What you will do: In the material below, find the line that contains "This screenshot has width=321, height=224." and the line that contains "Click the green", then write out exactly those two lines and everything between them.

Material for this exercise:
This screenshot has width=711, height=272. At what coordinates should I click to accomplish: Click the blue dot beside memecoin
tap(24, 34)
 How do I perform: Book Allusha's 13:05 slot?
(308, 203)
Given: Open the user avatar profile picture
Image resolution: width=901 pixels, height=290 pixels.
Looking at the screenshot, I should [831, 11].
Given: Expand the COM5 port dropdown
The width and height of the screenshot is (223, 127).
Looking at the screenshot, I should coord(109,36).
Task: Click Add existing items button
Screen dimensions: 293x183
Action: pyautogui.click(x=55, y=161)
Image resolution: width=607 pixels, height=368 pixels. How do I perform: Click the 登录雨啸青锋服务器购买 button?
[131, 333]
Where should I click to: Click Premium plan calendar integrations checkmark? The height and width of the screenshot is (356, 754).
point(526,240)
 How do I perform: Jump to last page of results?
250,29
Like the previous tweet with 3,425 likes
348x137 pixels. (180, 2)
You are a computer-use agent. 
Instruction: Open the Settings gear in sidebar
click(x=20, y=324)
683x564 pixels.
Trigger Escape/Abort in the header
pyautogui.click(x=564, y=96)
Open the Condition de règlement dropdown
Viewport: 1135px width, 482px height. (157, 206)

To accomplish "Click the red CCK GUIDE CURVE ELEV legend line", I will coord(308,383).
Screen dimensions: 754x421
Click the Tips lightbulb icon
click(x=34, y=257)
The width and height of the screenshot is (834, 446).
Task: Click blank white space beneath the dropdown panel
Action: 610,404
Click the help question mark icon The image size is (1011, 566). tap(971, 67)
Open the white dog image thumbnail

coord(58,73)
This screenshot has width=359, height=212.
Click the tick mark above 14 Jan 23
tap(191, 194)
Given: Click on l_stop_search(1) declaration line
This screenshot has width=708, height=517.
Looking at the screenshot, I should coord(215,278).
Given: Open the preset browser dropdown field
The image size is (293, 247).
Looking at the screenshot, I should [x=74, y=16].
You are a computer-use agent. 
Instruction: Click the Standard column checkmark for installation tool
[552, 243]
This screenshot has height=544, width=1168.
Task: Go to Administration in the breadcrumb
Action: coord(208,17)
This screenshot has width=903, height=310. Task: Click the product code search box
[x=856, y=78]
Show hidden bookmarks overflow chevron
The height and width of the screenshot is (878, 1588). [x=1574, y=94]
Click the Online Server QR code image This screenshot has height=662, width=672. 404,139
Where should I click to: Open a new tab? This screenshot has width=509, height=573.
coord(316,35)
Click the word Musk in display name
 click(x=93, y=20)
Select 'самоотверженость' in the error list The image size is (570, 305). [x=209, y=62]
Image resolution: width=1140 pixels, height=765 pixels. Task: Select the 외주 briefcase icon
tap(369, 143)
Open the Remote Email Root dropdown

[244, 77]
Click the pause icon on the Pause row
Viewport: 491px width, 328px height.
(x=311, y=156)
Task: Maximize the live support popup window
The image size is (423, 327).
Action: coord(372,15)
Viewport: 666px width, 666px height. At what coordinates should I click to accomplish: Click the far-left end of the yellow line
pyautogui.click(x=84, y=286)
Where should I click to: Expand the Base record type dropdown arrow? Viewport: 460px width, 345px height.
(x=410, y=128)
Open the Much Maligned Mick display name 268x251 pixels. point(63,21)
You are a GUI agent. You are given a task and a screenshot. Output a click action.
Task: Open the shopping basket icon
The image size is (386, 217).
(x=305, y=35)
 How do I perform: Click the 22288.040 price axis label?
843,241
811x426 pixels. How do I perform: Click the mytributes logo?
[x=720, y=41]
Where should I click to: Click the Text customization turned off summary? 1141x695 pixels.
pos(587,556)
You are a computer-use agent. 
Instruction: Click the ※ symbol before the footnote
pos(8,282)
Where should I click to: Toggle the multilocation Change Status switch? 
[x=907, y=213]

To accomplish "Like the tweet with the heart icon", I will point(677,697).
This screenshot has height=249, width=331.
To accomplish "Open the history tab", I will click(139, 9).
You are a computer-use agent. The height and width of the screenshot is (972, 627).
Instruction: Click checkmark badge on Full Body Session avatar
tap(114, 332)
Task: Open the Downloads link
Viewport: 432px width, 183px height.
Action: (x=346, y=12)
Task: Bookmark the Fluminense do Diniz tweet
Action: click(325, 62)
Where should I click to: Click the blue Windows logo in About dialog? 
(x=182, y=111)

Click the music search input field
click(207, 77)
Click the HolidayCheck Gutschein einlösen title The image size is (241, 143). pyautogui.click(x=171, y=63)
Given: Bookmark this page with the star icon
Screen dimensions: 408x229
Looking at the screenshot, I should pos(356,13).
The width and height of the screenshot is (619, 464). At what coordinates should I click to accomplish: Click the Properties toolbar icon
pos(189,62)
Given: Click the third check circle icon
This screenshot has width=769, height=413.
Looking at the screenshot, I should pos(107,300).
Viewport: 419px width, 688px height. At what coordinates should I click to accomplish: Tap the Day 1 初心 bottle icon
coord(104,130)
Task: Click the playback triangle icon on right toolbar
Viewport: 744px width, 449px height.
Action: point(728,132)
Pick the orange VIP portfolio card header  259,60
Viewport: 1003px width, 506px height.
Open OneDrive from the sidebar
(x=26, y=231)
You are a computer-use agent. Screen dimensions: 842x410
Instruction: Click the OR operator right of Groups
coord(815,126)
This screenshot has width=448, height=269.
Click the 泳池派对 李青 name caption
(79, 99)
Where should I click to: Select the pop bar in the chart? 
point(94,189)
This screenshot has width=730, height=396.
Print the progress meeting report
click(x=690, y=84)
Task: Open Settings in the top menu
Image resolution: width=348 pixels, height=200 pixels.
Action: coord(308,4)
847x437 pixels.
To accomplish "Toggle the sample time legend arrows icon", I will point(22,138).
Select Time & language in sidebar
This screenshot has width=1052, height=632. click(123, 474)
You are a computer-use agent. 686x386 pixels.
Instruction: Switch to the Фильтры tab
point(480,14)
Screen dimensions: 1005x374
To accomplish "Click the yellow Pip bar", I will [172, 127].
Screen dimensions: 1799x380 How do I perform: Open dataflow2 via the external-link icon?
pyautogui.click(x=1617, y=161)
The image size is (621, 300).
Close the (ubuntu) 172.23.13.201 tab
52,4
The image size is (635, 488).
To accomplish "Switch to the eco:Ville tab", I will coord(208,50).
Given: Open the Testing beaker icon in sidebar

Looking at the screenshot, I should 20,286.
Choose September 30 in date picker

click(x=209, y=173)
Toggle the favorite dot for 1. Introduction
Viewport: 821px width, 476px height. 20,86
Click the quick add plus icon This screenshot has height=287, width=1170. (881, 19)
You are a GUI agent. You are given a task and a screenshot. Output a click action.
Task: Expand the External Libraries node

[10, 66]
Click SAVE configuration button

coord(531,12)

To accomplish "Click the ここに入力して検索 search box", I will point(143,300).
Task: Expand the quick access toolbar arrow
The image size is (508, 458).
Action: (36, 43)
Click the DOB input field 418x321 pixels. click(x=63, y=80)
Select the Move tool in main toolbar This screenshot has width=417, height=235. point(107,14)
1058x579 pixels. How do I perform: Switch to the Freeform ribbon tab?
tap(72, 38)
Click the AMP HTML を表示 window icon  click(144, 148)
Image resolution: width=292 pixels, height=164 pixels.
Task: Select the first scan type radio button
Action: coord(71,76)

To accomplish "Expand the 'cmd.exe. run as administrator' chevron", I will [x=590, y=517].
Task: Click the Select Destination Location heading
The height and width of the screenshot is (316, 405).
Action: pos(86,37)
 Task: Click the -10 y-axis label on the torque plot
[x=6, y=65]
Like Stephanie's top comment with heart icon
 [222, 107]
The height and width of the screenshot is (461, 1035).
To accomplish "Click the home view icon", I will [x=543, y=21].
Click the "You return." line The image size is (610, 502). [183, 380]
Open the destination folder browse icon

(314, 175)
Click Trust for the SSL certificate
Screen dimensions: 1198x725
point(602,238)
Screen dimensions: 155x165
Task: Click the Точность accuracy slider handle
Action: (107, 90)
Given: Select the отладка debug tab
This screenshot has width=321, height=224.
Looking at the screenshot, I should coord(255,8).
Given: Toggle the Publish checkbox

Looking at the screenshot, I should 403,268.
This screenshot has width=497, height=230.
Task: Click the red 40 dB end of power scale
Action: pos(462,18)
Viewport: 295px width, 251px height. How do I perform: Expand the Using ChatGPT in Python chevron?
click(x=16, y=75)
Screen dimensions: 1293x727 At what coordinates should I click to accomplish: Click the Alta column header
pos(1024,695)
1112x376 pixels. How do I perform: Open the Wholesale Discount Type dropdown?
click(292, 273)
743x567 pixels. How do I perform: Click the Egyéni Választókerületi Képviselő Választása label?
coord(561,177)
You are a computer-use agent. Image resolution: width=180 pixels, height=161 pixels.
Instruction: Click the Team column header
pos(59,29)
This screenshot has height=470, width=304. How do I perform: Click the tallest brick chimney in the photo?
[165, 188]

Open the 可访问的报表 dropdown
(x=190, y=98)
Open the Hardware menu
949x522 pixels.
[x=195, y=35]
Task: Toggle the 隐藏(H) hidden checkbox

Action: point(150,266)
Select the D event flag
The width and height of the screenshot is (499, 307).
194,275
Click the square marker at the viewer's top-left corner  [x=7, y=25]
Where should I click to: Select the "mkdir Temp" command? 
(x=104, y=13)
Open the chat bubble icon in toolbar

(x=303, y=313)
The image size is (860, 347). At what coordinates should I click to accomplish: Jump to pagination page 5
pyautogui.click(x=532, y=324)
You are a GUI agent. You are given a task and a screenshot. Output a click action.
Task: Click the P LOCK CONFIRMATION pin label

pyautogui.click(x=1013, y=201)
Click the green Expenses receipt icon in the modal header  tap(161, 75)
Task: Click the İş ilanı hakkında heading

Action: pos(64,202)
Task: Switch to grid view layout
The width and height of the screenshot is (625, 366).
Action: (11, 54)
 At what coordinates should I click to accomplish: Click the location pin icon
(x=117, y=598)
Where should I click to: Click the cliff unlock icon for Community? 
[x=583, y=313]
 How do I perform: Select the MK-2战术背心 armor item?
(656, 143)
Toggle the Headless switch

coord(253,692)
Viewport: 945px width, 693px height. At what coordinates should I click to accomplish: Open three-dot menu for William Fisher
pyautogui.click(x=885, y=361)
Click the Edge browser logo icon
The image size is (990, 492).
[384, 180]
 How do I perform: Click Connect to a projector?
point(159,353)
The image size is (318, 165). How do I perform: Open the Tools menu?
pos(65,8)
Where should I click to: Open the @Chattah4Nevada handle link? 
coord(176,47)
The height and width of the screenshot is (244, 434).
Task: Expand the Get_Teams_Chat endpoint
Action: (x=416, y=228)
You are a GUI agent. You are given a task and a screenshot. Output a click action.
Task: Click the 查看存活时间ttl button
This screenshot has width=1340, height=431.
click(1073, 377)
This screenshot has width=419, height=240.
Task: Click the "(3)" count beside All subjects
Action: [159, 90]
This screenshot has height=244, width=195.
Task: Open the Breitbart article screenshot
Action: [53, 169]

The completed task:
This screenshot has width=321, height=224.
Looking at the screenshot, I should coord(255,8).
Given: Toggle the Publish checkbox

Looking at the screenshot, I should 403,268.
This screenshot has width=497, height=230.
Task: Click the red 40 dB end of power scale
Action: pos(462,18)
Viewport: 295px width, 251px height. How do I perform: Expand the Using ChatGPT in Python chevron?
click(x=16, y=75)
Screen dimensions: 1293x727 At what coordinates should I click to accomplish: Click the Alta column header
pos(1024,695)
1112x376 pixels. How do I perform: Open the Wholesale Discount Type dropdown?
click(292, 273)
743x567 pixels. How do I perform: Click the Egyéni Választókerületi Képviselő Választása label?
coord(561,177)
You are a computer-use agent. Image resolution: width=180 pixels, height=161 pixels.
Instruction: Click the Team column header
pos(59,29)
This screenshot has height=470, width=304. How do I perform: Click the tallest brick chimney in the photo?
[165, 188]

Open the 可访问的报表 dropdown
(x=190, y=98)
Open the Hardware menu
949x522 pixels.
[x=195, y=35]
Task: Toggle the 隐藏(H) hidden checkbox

Action: point(150,266)
Select the D event flag
The width and height of the screenshot is (499, 307).
194,275
Click the square marker at the viewer's top-left corner  [x=7, y=25]
Where should I click to: Select the "mkdir Temp" command? 
(x=104, y=13)
Open the chat bubble icon in toolbar

(x=303, y=313)
The image size is (860, 347). At what coordinates should I click to accomplish: Jump to pagination page 5
pyautogui.click(x=532, y=324)
You are a GUI agent. You are given a task and a screenshot. Output a click action.
Task: Click the P LOCK CONFIRMATION pin label

pyautogui.click(x=1013, y=201)
Click the green Expenses receipt icon in the modal header  tap(161, 75)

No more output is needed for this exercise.